Besides the above mentioned in vitro binding of RA serum to citrullinated antigens it is even more relevant to investigate in vivo binding of RA antibodies to (citrullinated) antigens. This in vivo binding corresponds to the formation of ICs. ICs can be found in the joint of RA patients, contribute to the pathogenesis of RA [75] and are essential in the initiation of arthritis [76]. Identifying antigens present in these ICs could thus give valuable information on the antigens involved in the initiation of arthritis [76], the destruction of the joint and perpetuation of the inflammation [75]. Zhao et al. [77] isolated ICs from plasma by means of C1q ELISA and detected citrullinated fibrinogen in ICs from RA plasma, whereas no citrullinated fibrinogen was found in ICs from healthy plasma. However, it should be noted that it is more relevant to analyse ICs in the joint instead of the periphery since ICs normally accumulate at the site of inflammation and the number of ICs that can escape the joint to get into the circulation is rather small. Additionally, ICs in the periphery are normally rapidly cleared. Therefore, we did not only analyse IC in the periphery but also in the SF. Citrullinated proteins were only detected in IC from SF of CCP+ RA patients and not in IC from RA serum or from SF of CCP- RA patients or SpA patients. Citrullinated fibrinogen was present in IC from SF of only one CCP+ RA patient (n = 12), whereas citrullinated vimentin was detected in half of the CCP+ RA patients (6/12). These findings indicate that citrullinated vimentin is the predominant citrullinated antigen in IC from SF of RA patients. This leads to the hypothesis that either: (i) citrullinated vimentin shows a higher affinity with ACPA; or (ii) that ICs with citrullinated vimentin show an insufficient clearance, which could result in a sustained inflammation.

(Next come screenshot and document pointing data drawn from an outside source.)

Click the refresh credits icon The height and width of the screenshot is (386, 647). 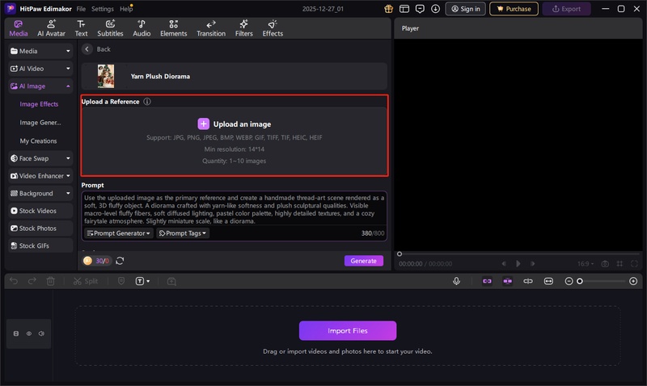[x=121, y=261]
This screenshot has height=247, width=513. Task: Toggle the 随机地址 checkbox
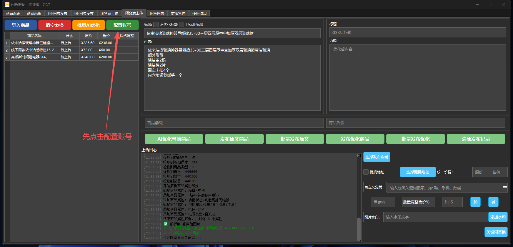[366, 172]
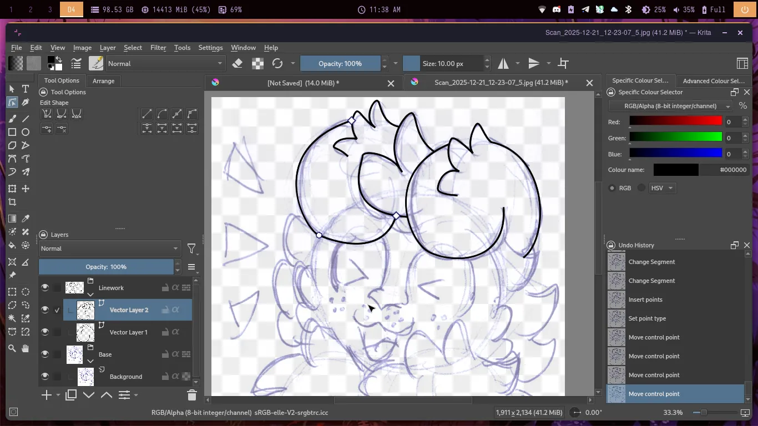The image size is (758, 426).
Task: Activate the Crop tool in toolbox
Action: point(12,202)
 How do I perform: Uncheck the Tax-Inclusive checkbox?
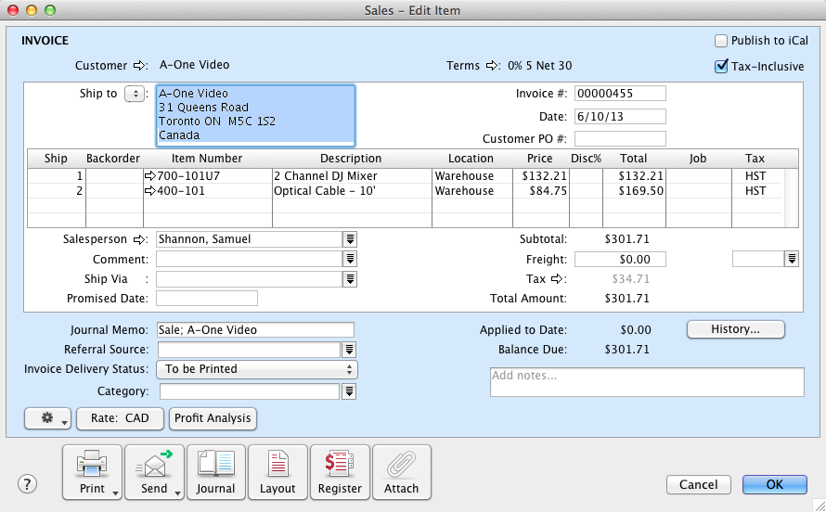pos(721,66)

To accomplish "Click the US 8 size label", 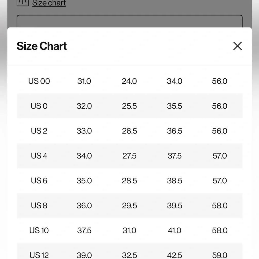I will point(39,205).
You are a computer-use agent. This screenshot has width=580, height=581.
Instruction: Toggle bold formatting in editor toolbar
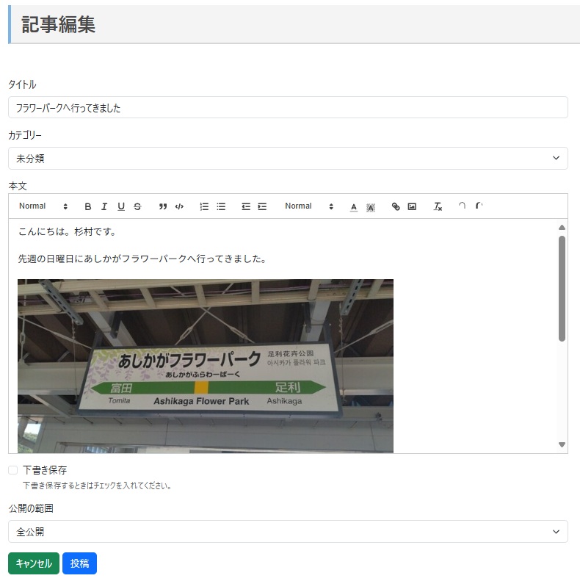point(88,206)
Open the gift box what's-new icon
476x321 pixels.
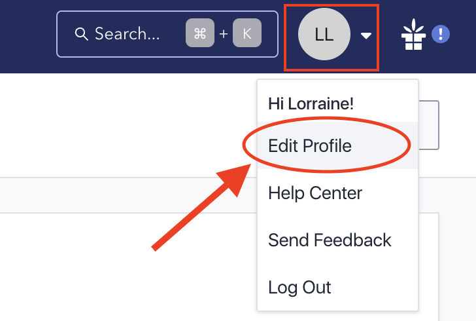413,36
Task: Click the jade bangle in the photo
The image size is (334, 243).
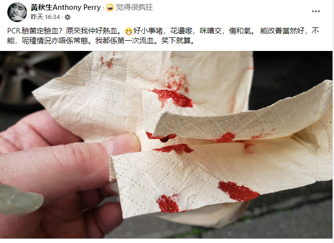Action: tap(20, 199)
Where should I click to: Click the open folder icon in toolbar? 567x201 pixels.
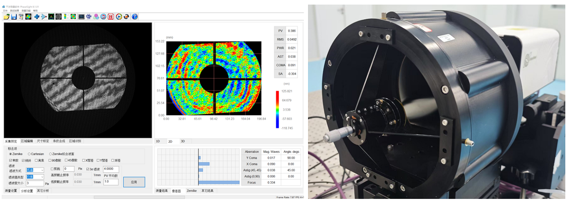(x=7, y=17)
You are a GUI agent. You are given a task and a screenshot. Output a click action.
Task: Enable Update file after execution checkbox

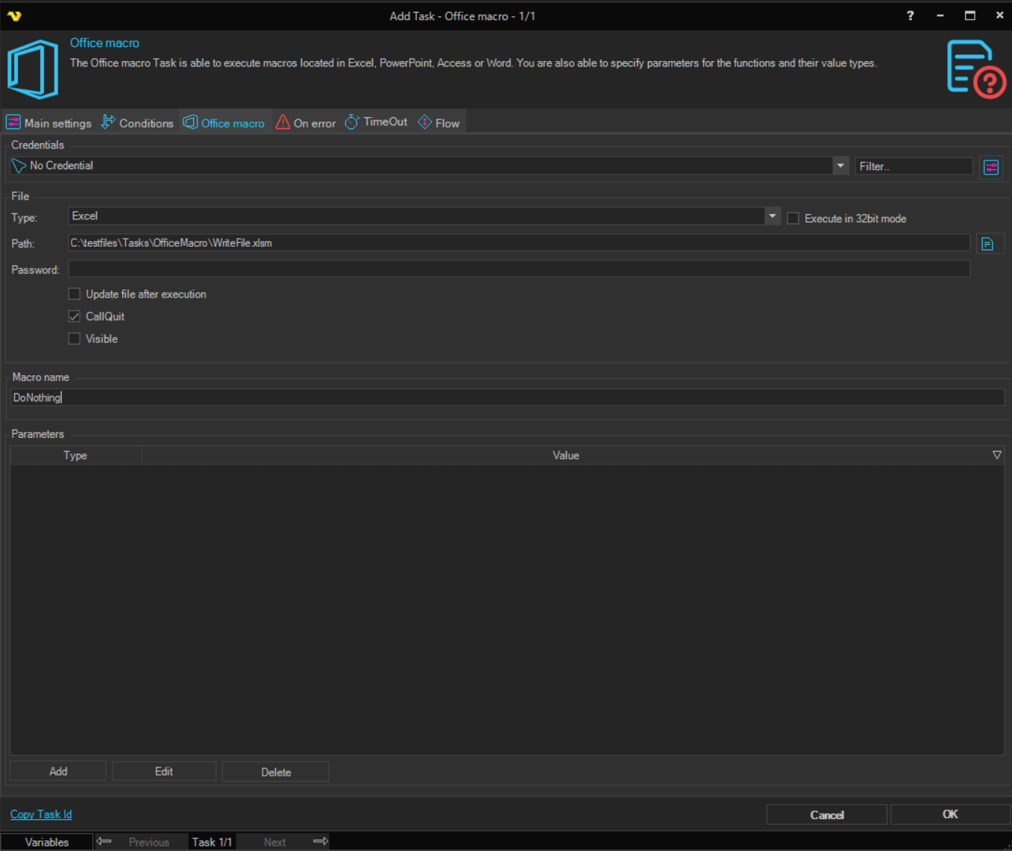75,294
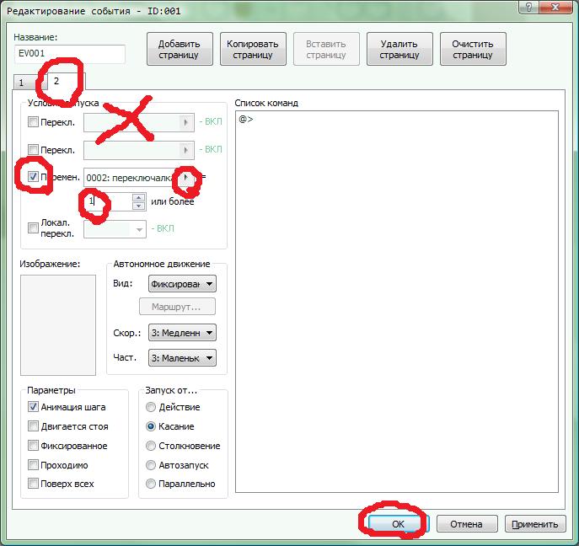Enable the Проходимо option
Image resolution: width=579 pixels, height=546 pixels.
coord(34,465)
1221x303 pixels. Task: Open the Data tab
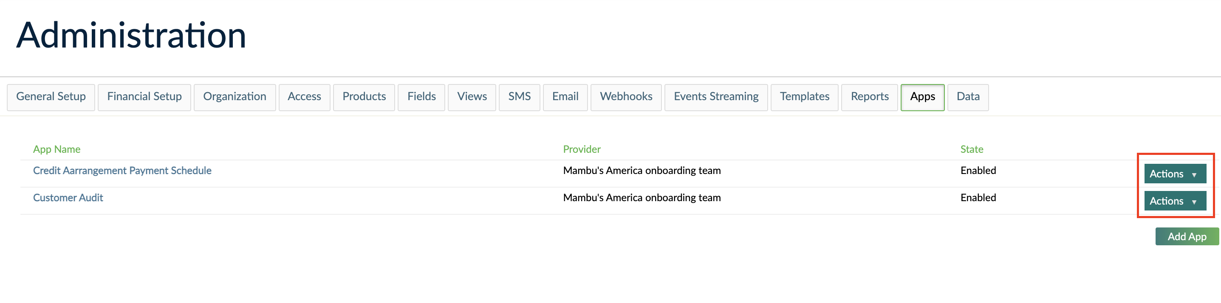(967, 97)
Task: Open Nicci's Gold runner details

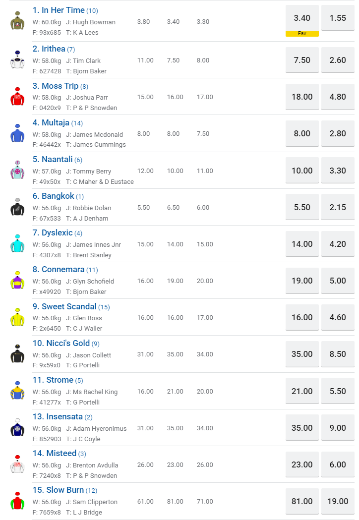Action: 68,343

In conclusion, the presence of citrullinated vimentin in the joint, its intracellular localization and the necessity of citrullination of vimentin to bind HLA-DR clearly show the importance of citrullinated vimentin in the pathogenesis of inflammation in RA. The high specificity of the in vitro assays to detect citrullinated vimentin (anti-Sa, anti-MCV), the prognostic value of anti-Sa and the high sensitivity of the anti-MCV assay for early RA, also illustrate the critical role of citrullinated vimentin in RA. Additionally, the specific presence of citrullinated vimentin in ICs from SF of CCP+ RA patients further emphasizes the role of vimentin in the pathogenesis of RA.